Thoughts: Giant Days, by John Allison (vols 1-4)

Probably going to be a short one, but if you don’t want to read my inane thoughts, take only this away: Read Giant Days, it is lovely.

I don’t think I’ve written about a graphic novel here before, so this will be fun. It feels a bit like homework (my inner child squirming on the chair and saying “I just liked it, what am I supposed to say?”), which I’ve decided I’m going to take as being Character-Improving.

So. I liked Giant Days. Spuggy got me into John Allison’s work through his webcomics, especially Bad Machinery. We met the man himself at Thought Bubble in Leeds (and he probably thought I was a huge weirdo because… I am, and he seems like a very perceptive chap). He does fantastic Eurovision sketches on his Twitter (though not this year, which I was very sad about, because they were a particularly good Eurocrop this year).

He does small town Yorkshire extremely well, and I’m a sucker for the touch of supernatural weirdness he brought into some of his webcomic arcs. His art style is distinctive and very expressive, in sort of a Kate Beaton way, but not. His dialogue has a sort of unique cadence that works perfectly (hard to explain, but it’s all in the use-or-not of contractions, and a great mix of dialect words and grander old-fashioned words which make you think “More people should use this word” whenever you see them).

Giant Days is lovely, a pure comfort read for someone like me who’s trying to pretend that it’s not over a decade since she went into halls. I have to give credit to the artists as well, retaining that Allison style through their own.

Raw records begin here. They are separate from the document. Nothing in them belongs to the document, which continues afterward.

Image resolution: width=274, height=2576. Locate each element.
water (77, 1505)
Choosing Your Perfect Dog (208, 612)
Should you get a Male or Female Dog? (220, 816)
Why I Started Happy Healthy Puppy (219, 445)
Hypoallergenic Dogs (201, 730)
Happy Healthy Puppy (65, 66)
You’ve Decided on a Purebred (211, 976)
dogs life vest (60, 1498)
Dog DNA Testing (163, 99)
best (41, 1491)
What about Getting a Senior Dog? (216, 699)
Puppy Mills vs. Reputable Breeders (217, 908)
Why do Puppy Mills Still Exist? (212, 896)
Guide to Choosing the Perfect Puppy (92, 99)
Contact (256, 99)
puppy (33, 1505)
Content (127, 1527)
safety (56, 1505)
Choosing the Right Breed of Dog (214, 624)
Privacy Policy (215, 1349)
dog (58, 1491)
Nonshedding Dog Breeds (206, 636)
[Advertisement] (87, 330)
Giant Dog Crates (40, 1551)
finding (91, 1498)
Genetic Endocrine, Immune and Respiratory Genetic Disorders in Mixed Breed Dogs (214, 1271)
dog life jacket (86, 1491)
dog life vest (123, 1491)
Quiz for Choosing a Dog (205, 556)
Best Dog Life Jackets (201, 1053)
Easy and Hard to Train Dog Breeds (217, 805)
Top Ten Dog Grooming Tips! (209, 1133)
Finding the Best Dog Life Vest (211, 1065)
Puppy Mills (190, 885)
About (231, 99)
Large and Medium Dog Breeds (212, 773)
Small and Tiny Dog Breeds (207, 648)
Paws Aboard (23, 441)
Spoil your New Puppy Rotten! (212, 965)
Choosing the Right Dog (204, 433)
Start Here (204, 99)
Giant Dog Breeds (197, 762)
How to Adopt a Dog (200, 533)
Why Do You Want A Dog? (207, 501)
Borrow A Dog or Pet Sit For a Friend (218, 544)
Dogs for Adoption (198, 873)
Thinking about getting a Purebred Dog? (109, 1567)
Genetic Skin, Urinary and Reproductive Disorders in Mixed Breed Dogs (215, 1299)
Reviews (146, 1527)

The characters are brilliant, and though Esther (the character everyone thinks they are but are not) does threaten to overshadow everyone, Daisy and Susan get plenty of screen time. Daisy’s mostly off-screen arc with Friday Night Lights was a bit of a bum note for me, but I didn’t even mind. I enjoyed spending time in the company of the characters, and their dynamics with each other, and, frankly, the fact that they were allowed to just be lasses who were friends, whose dramas didn’t come from silly misunderstandings between each other, whose friendships were never really jeopardised. Boy drama, pigeon drama, exam drama, weird cult drama, all this is infinitely more preferable to me than girls who can’t maintain friendships.

The end of volume 4 brought in a couple of new twists that I’m looking forward to exploring (and a bonus mention of Stockton-on-Tees! We do exist! We do!) and totally confident that Allison will make it heartwarming and silly and fun.

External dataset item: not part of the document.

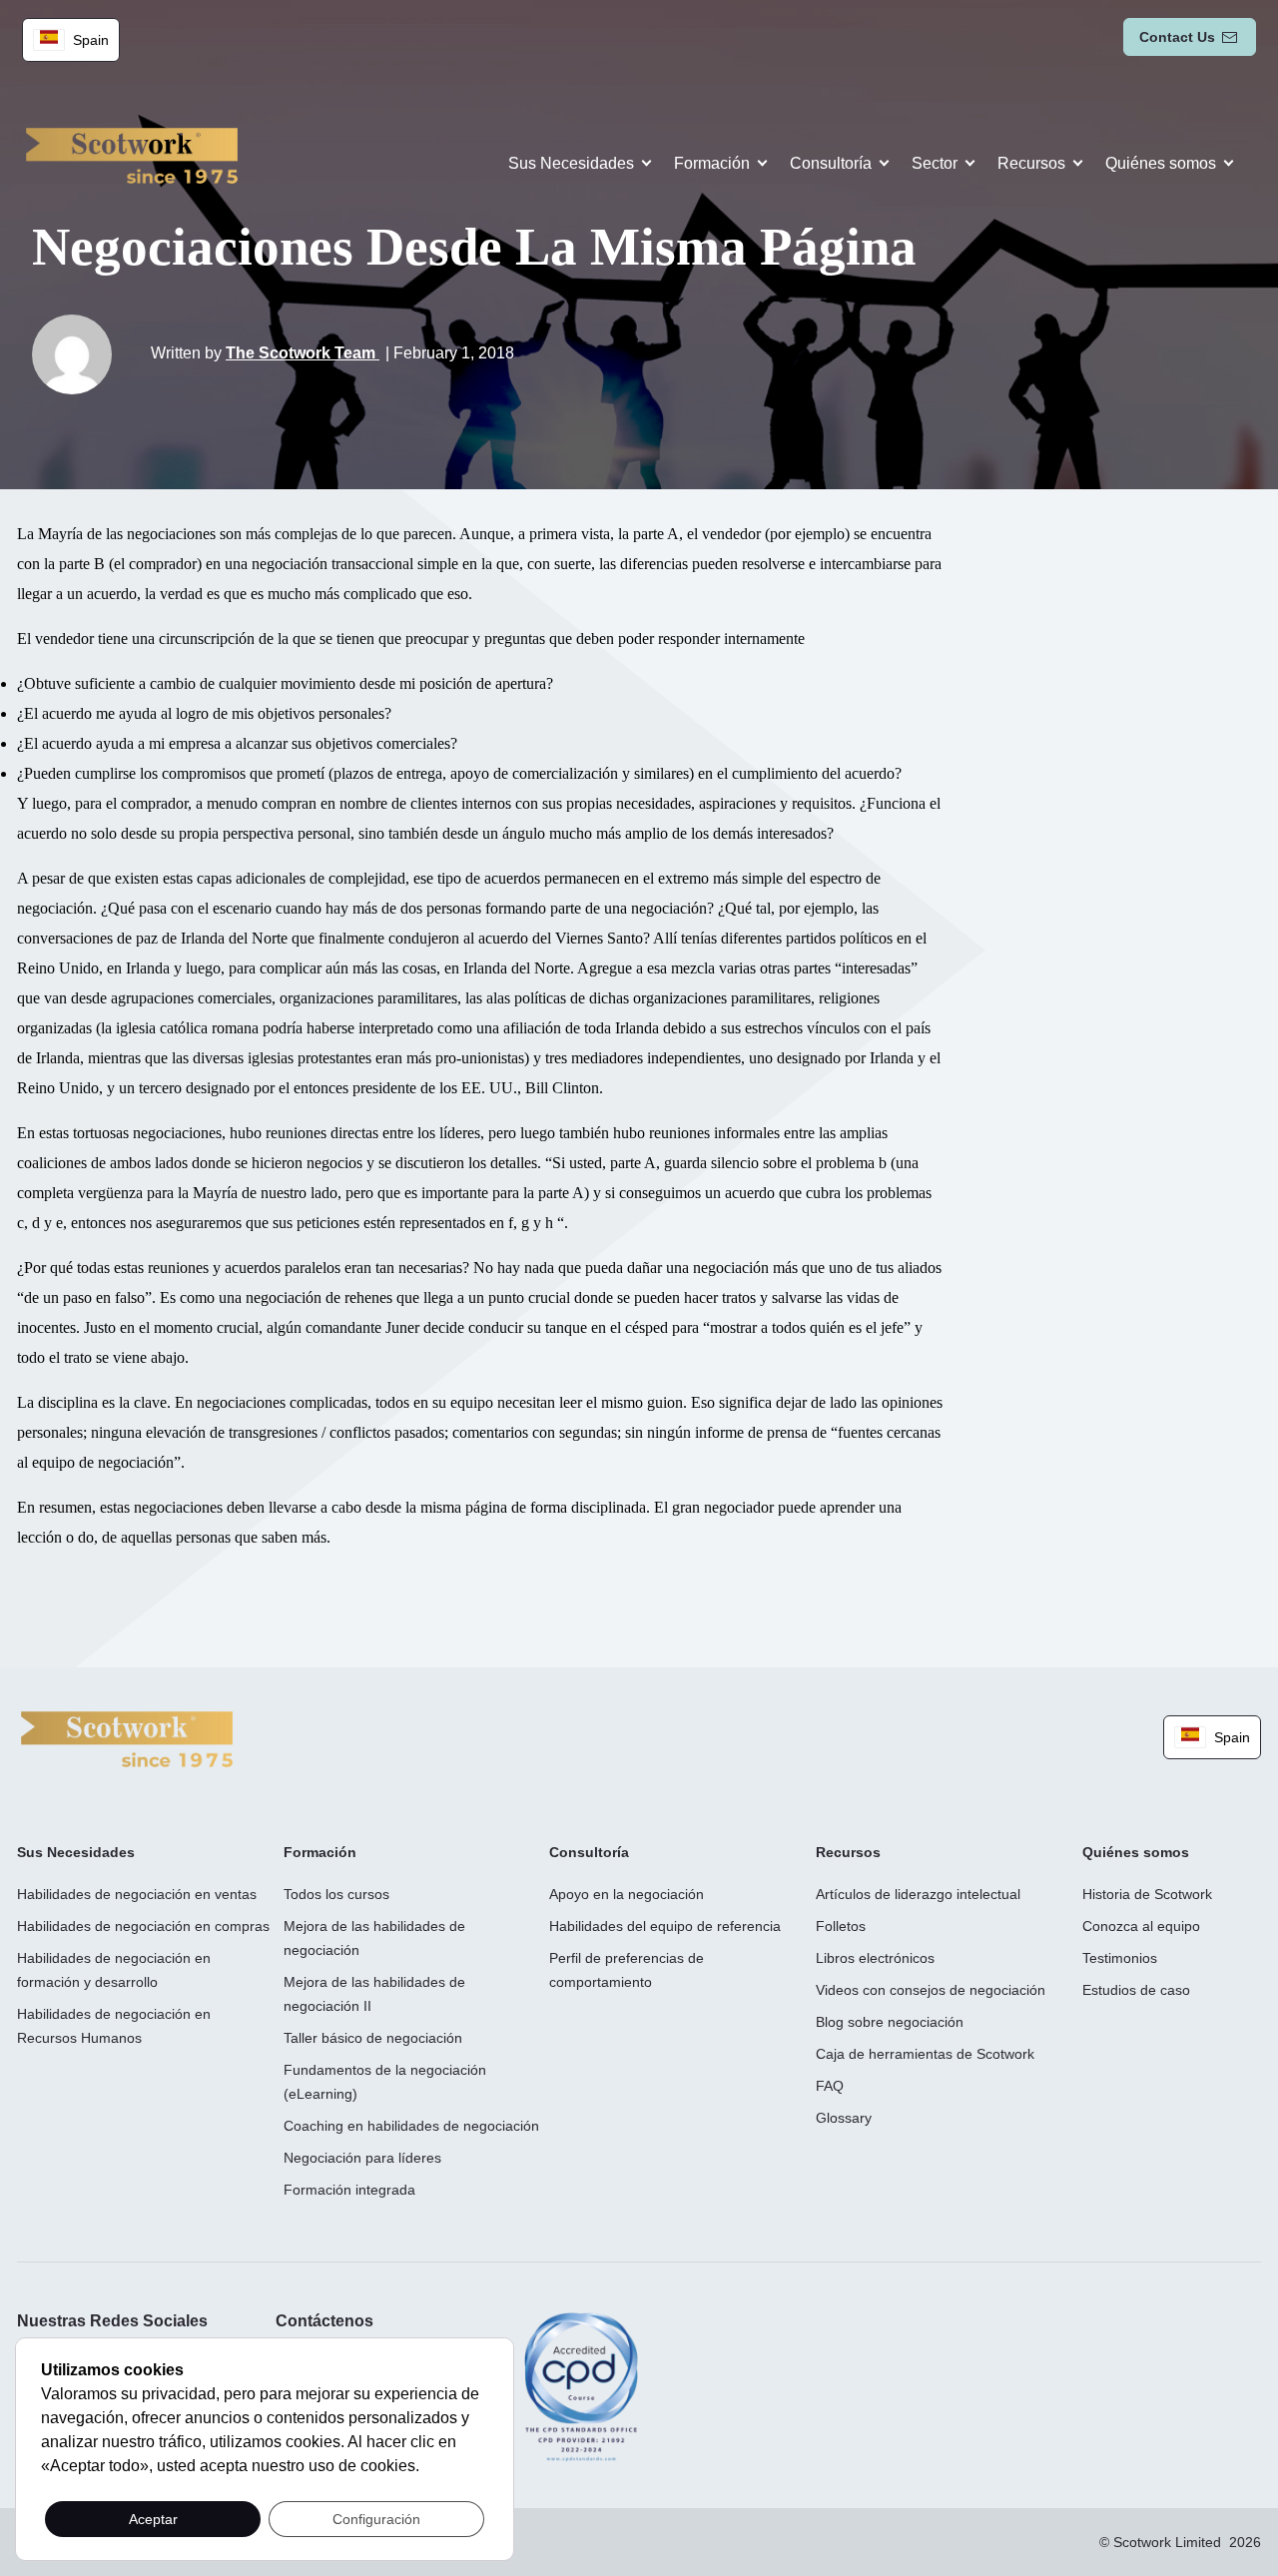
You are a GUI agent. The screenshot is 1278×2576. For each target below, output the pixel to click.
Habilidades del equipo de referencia (665, 1926)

There were a couple of weird word-things that I noticed, and I mention them here only for reference really. Allison is very “local” in his language use, but there were a couple of Americanisms in Giant Days that jarred me a bit (bearing in mind I am a very word-oriented person, and my job specifically requires hyper-alertness to British v non-British English – this is not something that everyone would necessarily be bothered by). “Band-Aid” is the only one I remember off the top of my head, but that sort of thing. He left in words like “pash” though, which I (a Brit) hadn’t actually come across before, so it was a bit weird that he wouldn’t say “plaster”. I wonder if it was because pash was contextually explained or understandable, whereas the plaster/Band-Aid reference was throwaway and therefore not glossable. I don’t know, and probably never will. The mean part of me, however, wonders why it should be made so palatable to Americans anyway, as it is clearly not primarily for them. It was just a thing that I noticed.

One good thing though, that I am pleased to be able to tell Mr Allison, is that though Cosmo (correctly) points out that you have to go to Boro to go to Starbucks (I must note here that someone wrote it “Middlesborough” which as we all know is incorrect), Billingham has recently acquired itself a Costa Coffee, so we are going up in the world!